These are the key concepts you need to understand to accurately answer the question.

z-score
The z-score is a statistical measure that helps indicate how many standard deviations a particular score is from the mean of a distribution. To compute the z-score, you use the formula: \[ z = \frac{x - \mu}{\sigma} \] where:
  • \(x\) is the value you are examining,
  • \(\mu\) is the mean of the distribution, and
  • \(\sigma\) is the standard deviation.

In our example of LSAT scores, to find the z-scores for scores of 300 and 550, we subtract the mean (500) from each score and divide by the standard deviation (100). The z-scores turn out to be -2 for 300 and 0.5 for 550. This tells us that 300 is two standard deviations below the mean, whereas 550 is half a standard deviation above the mean.
standard normal table
The standard normal table, often referred to as the z-table, is a mathematical table utilized to find the probability that a statistic is observed below, above, or between values in a standard normal distribution. This distribution is a special type of normal distribution with a mean of 0 and a standard deviation of 1. When working with the z-table:
  • Locate the z-score in the table to find the area under the curve to the left of that score.
  • For negative z-scores, the table gives the probability of falling below that score.
  • For positive z-scores, it does the same but starts from zero upwards.

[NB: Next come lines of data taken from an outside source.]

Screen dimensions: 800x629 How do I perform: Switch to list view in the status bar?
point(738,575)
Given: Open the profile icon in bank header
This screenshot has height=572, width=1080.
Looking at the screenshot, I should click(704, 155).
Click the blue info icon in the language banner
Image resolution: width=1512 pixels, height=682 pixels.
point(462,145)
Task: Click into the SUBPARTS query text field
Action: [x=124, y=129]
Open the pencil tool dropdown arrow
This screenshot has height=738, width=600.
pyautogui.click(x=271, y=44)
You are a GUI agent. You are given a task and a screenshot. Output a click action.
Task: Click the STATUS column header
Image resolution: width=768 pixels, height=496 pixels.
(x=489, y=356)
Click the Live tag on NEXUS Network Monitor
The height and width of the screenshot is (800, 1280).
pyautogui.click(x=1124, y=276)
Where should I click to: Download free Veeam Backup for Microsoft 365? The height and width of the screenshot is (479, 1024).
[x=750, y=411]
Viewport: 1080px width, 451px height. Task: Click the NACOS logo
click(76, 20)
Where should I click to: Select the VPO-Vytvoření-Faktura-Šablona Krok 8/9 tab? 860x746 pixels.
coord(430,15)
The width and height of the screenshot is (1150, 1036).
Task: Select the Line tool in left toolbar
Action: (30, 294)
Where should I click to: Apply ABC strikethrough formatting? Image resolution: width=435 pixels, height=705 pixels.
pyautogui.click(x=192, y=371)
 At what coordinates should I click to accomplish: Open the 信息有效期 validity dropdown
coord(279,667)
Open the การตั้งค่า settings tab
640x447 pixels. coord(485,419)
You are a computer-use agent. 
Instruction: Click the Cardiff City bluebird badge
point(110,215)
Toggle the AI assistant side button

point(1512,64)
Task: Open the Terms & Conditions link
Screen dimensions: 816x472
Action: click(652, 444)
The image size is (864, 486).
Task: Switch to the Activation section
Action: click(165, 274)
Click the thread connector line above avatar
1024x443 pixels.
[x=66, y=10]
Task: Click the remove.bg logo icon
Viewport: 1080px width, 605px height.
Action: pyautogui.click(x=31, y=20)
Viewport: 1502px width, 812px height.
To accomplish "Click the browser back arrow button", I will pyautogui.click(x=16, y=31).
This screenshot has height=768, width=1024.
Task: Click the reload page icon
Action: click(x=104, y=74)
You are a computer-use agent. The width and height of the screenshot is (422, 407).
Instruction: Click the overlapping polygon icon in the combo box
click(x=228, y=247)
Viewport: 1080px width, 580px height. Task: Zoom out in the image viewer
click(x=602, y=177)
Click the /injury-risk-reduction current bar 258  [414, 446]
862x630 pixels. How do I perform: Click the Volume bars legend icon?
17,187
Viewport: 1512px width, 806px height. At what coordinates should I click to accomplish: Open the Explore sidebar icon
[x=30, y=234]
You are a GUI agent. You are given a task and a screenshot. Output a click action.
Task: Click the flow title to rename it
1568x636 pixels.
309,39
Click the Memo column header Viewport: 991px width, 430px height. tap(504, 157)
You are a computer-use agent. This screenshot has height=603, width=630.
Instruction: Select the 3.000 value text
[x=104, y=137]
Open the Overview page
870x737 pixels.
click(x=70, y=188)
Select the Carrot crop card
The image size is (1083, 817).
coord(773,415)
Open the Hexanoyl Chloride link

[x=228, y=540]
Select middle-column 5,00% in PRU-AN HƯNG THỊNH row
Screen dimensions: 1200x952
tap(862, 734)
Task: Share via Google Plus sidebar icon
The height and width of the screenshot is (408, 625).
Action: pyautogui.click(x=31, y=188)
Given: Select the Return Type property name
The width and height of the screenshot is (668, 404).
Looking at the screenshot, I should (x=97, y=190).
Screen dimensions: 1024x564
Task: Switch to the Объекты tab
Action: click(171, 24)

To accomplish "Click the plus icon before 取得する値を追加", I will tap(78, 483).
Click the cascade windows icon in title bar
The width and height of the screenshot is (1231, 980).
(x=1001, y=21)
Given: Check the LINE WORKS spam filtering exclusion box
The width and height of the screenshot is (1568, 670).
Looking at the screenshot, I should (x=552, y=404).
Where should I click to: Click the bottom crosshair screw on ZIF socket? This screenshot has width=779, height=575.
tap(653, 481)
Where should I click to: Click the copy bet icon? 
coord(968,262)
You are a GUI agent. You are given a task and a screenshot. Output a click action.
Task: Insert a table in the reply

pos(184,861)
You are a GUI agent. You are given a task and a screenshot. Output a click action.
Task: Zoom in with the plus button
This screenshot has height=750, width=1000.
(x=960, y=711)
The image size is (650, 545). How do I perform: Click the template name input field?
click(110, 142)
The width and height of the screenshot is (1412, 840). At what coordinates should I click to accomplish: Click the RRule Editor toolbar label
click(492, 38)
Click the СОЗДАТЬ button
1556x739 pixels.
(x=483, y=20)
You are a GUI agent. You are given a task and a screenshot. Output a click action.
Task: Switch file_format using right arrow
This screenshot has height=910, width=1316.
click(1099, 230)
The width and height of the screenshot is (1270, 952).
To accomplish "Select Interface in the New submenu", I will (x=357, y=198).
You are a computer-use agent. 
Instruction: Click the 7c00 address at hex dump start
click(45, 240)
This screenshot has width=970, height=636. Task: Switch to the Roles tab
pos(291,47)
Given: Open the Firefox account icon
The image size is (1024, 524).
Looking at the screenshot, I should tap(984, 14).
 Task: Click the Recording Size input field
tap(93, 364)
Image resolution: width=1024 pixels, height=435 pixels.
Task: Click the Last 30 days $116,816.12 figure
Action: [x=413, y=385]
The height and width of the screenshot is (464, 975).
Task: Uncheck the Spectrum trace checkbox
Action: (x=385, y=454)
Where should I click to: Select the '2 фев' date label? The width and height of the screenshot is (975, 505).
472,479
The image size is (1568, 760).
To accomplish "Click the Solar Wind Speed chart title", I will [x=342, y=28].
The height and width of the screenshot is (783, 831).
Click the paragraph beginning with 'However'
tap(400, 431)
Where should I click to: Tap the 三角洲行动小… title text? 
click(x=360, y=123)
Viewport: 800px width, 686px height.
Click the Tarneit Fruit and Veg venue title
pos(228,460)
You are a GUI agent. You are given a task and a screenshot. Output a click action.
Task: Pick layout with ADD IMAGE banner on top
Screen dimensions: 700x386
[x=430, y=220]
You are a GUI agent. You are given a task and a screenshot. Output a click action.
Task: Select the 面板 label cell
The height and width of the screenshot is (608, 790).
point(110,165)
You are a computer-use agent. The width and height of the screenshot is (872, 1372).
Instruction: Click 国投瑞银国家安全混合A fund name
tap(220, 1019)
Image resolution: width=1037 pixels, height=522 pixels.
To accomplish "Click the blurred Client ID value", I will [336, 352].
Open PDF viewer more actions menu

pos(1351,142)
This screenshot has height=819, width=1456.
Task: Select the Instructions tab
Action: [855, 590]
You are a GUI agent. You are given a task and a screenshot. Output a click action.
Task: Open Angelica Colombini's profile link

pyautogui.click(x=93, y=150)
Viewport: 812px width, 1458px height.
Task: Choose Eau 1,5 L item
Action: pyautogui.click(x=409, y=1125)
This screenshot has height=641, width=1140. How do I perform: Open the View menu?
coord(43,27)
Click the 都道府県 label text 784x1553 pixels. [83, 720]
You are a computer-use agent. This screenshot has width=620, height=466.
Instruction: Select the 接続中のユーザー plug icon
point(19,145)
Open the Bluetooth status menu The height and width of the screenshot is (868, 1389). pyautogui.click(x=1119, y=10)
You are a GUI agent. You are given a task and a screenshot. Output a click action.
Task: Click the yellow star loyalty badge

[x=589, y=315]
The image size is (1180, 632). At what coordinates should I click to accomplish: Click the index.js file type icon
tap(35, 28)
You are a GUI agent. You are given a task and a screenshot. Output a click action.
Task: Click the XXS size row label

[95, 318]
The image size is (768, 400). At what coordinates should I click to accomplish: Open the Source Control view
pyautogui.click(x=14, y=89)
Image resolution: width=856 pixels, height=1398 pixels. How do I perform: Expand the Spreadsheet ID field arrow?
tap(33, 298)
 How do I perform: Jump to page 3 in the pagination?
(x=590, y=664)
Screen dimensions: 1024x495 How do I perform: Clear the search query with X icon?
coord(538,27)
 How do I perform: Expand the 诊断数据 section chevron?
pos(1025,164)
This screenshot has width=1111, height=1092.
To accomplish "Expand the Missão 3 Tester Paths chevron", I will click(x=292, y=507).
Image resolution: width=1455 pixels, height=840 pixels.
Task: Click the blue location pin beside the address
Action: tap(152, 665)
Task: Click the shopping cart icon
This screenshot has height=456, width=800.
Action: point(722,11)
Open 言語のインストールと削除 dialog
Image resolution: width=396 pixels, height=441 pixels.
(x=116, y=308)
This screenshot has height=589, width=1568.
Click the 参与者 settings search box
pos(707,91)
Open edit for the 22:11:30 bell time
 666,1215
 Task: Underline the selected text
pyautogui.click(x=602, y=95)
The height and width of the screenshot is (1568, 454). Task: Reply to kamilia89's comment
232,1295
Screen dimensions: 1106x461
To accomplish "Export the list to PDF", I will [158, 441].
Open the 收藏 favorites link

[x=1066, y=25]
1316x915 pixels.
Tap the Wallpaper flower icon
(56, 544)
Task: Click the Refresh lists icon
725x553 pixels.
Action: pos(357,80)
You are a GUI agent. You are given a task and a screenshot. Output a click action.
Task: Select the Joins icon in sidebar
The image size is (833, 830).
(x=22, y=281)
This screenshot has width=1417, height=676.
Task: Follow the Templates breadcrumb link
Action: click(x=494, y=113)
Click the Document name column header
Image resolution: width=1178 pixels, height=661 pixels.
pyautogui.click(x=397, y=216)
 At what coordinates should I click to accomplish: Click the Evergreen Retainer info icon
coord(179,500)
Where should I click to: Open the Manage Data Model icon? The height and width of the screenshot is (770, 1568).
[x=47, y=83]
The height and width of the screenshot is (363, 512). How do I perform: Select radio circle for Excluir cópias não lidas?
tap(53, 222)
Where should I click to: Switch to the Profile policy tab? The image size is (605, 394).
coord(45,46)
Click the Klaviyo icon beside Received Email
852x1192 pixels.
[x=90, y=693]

In our scenario, we've found the probabilities associated with z-scores -2 and 0.5. The area to the left of -2 is approximately 0.0228, while for 0.5, it is around 0.6915, denoting the proportion of the population expected to have scores below these z-scores.
probability calculation
Probability calculation is essential in determining the likelihood of a given event occurring within a set distribution. Utilized frequently in statistics, it can help quantify uncertainties by calculating the "area" under the curve of a probability density function. For our LSAT score question, we need the probability that a student's score falls between two values (300 and 550). By:
  • Finding the z-scores for both values,
  • Looking up those z-scores in the standard normal table, and
  • Subtracting the area (probability) to the left of -2 from the area to the left of 0.5,
we find the probability. The subtraction gives us the probability between these scores: \[ P(Z< 0.5) - P(Z< -2) = 0.6915 - 0.0228 \approx 0.6687 \]This means there is approximately a 66.87% chance that a test-taker's score will fall between 300 and 550.
mean and standard deviation
Understanding the mean and standard deviation is crucial for interpreting any normal distribution effectively.
  • The **mean** (\(\mu\)) is the average value of a data set, representing its center. In our LSAT scores example, the mean is 500.
  • The **standard deviation** (\(\sigma\)) measures the amount of variation or dispersion from the mean. In this example, the standard deviation is 100, indicating the scores are spread out over a range of values.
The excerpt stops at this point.